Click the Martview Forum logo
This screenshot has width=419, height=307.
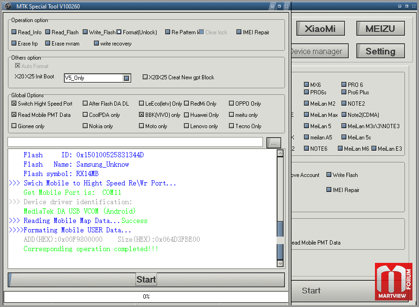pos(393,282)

+ + + + +

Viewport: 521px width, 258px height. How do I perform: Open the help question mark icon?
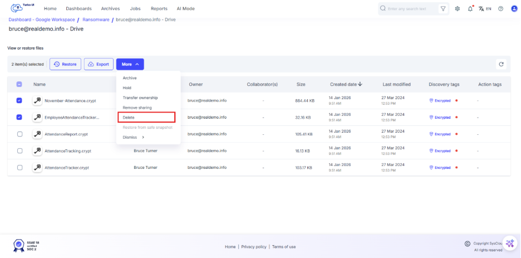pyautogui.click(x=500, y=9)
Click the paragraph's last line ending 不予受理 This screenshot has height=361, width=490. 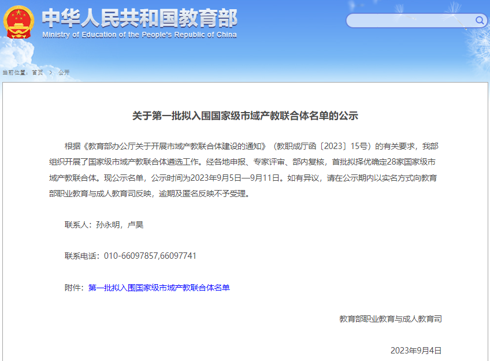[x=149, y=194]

+ + + + +

■ AIM OF THE EXERCISE
Reproduce each line of the listing starting at the line containing "Click the Martview Forum logo" and ending at the line containing "pos(393,282)", shifting every coordinate in the answers by adding 143 to it. Leave the pictures out.

■ COMPLETED TASK
Click the Martview Forum logo
This screenshot has width=419, height=307.
pos(536,425)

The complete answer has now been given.